(Given data)

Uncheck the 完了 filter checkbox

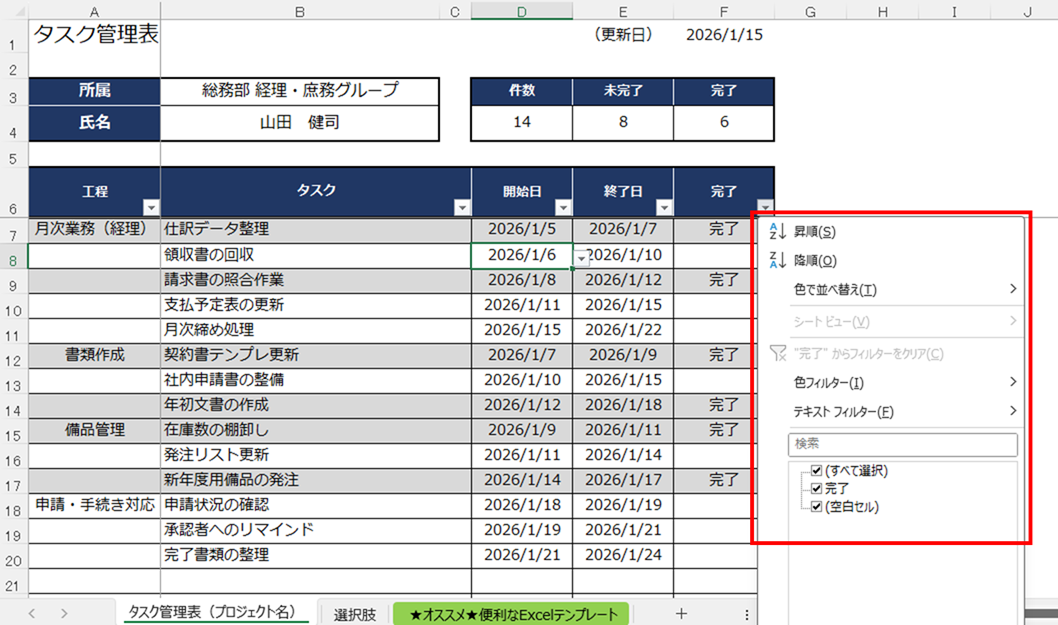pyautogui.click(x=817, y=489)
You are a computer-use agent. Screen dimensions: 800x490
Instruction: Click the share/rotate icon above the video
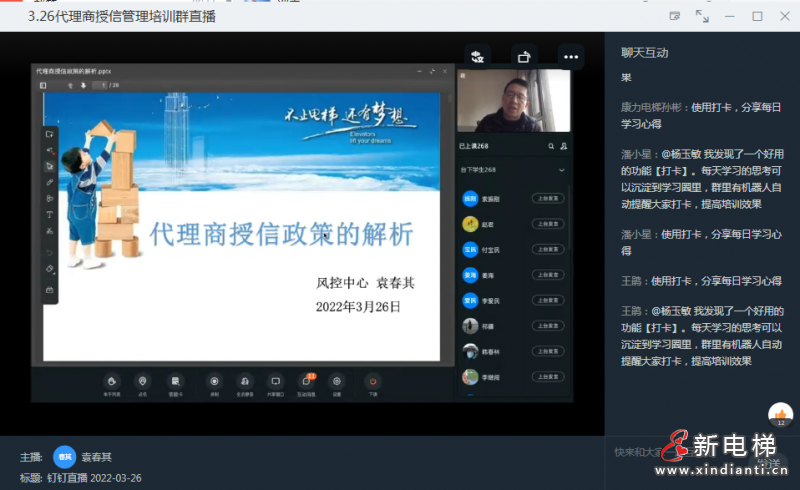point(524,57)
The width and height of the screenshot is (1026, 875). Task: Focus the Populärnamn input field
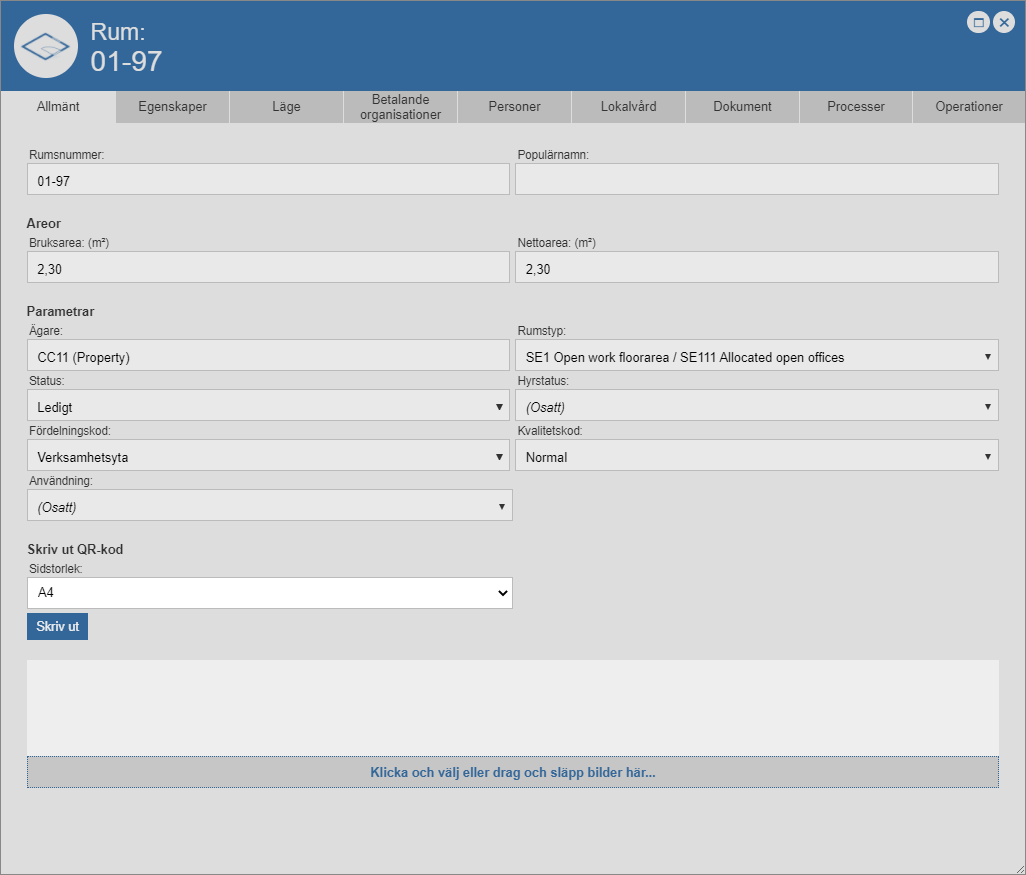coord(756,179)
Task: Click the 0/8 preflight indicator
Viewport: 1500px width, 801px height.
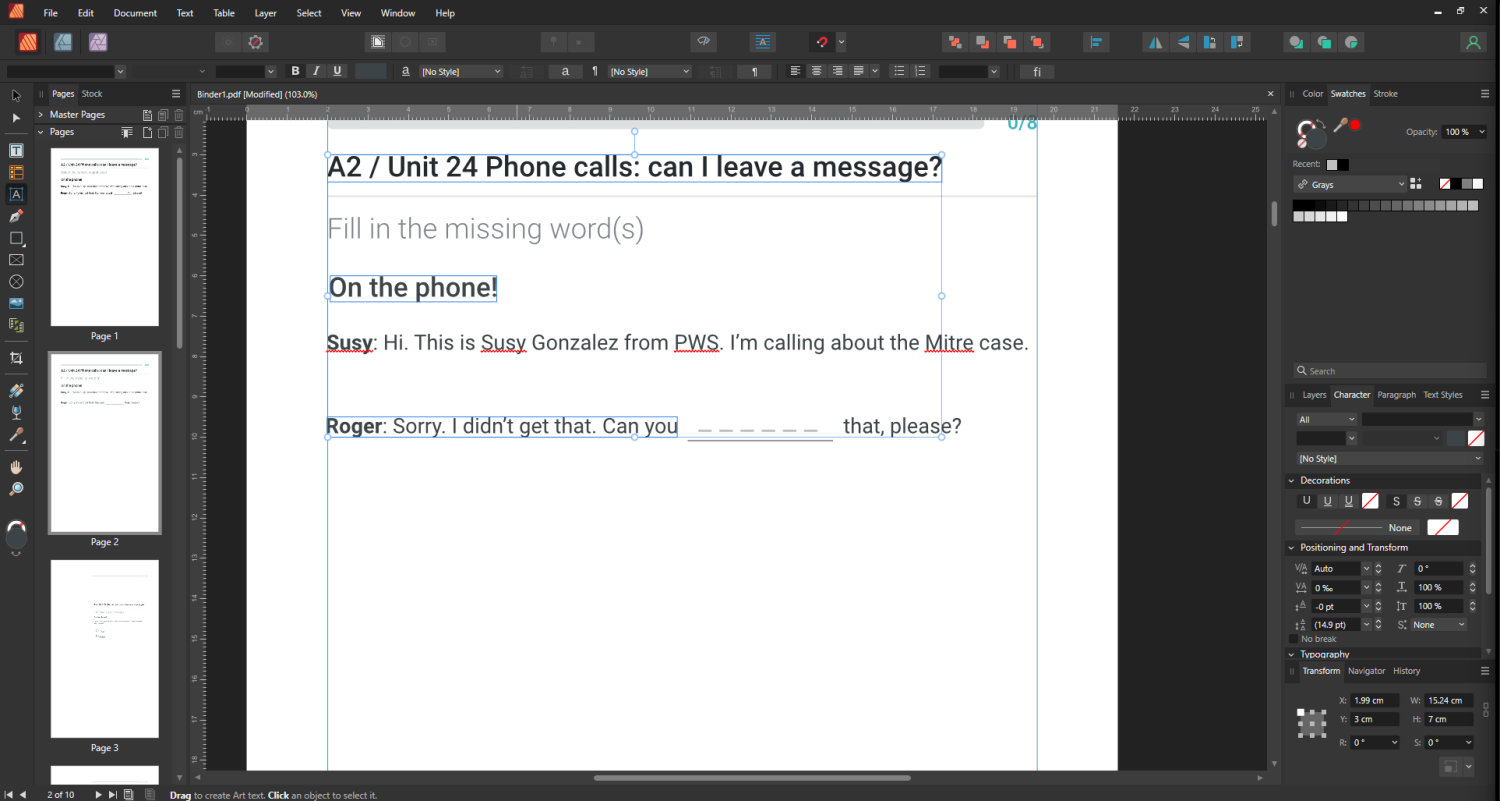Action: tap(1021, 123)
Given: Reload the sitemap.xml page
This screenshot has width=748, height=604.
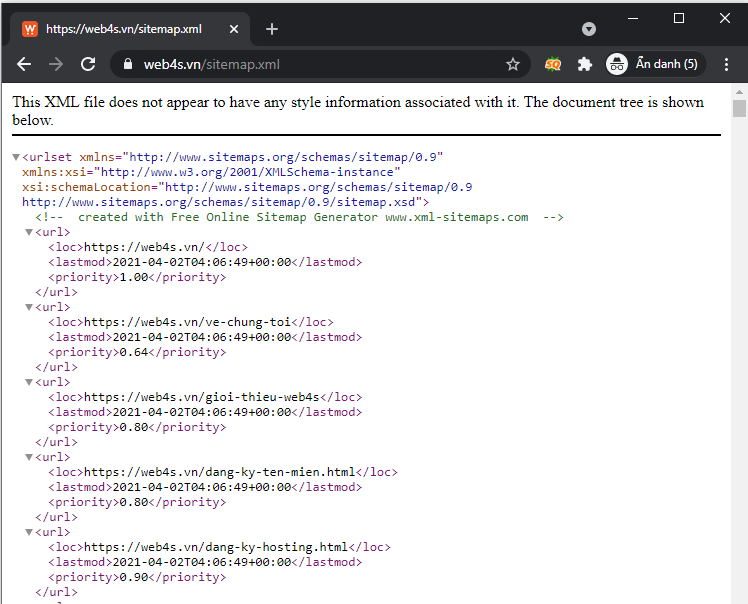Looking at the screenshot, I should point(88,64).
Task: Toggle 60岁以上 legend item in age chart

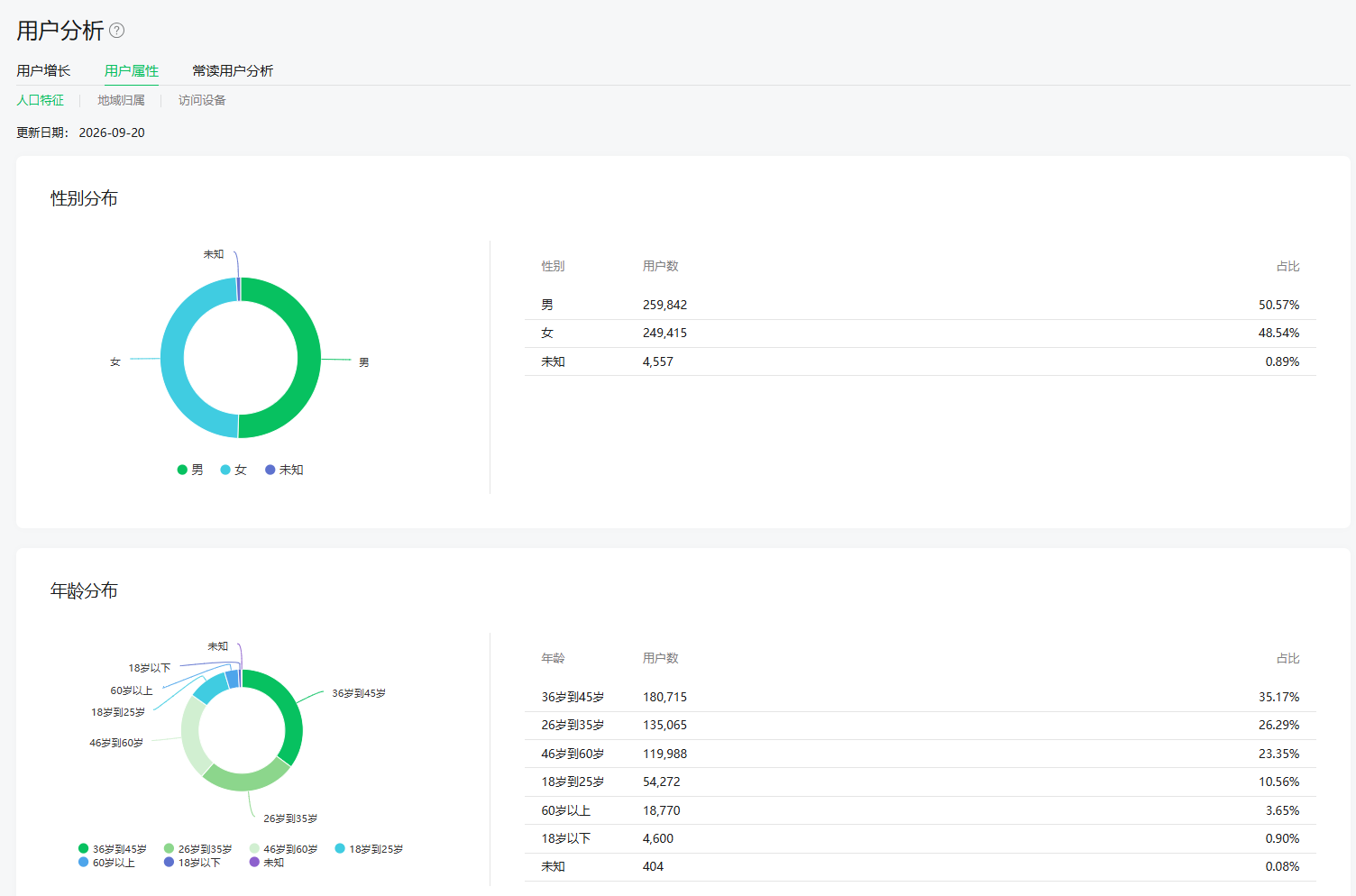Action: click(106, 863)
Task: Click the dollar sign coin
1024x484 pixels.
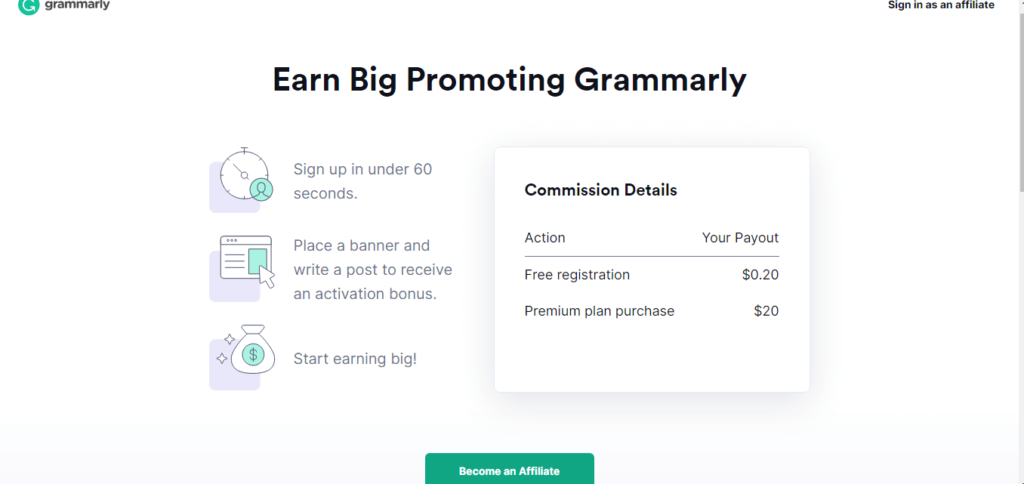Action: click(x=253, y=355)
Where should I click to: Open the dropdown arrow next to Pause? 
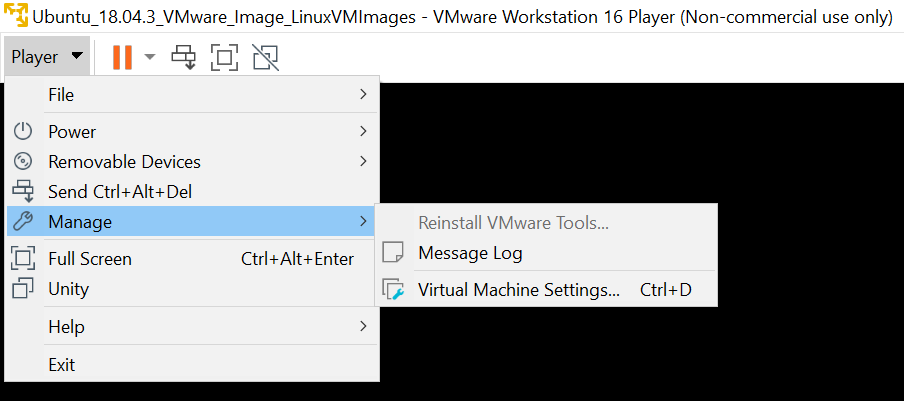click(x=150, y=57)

(End Given data)

### Work instruction
The lines from the one containing "Viewport: 1500px width, 801px height." through the last line of the records are what you should copy, word for word and nothing else, with pictures left out.

### Solved exercise
Viewport: 1500px width, 801px height.
Action: tap(1021, 123)
Given: Reload the sitemap.xml page
This screenshot has width=748, height=604.
Looking at the screenshot, I should point(88,64).
Task: Toggle 60岁以上 legend item in age chart

Action: click(106, 863)
Task: Click the dollar sign coin
1024x484 pixels.
Action: click(x=253, y=355)
Where should I click to: Open the dropdown arrow next to Pause? 
click(x=150, y=57)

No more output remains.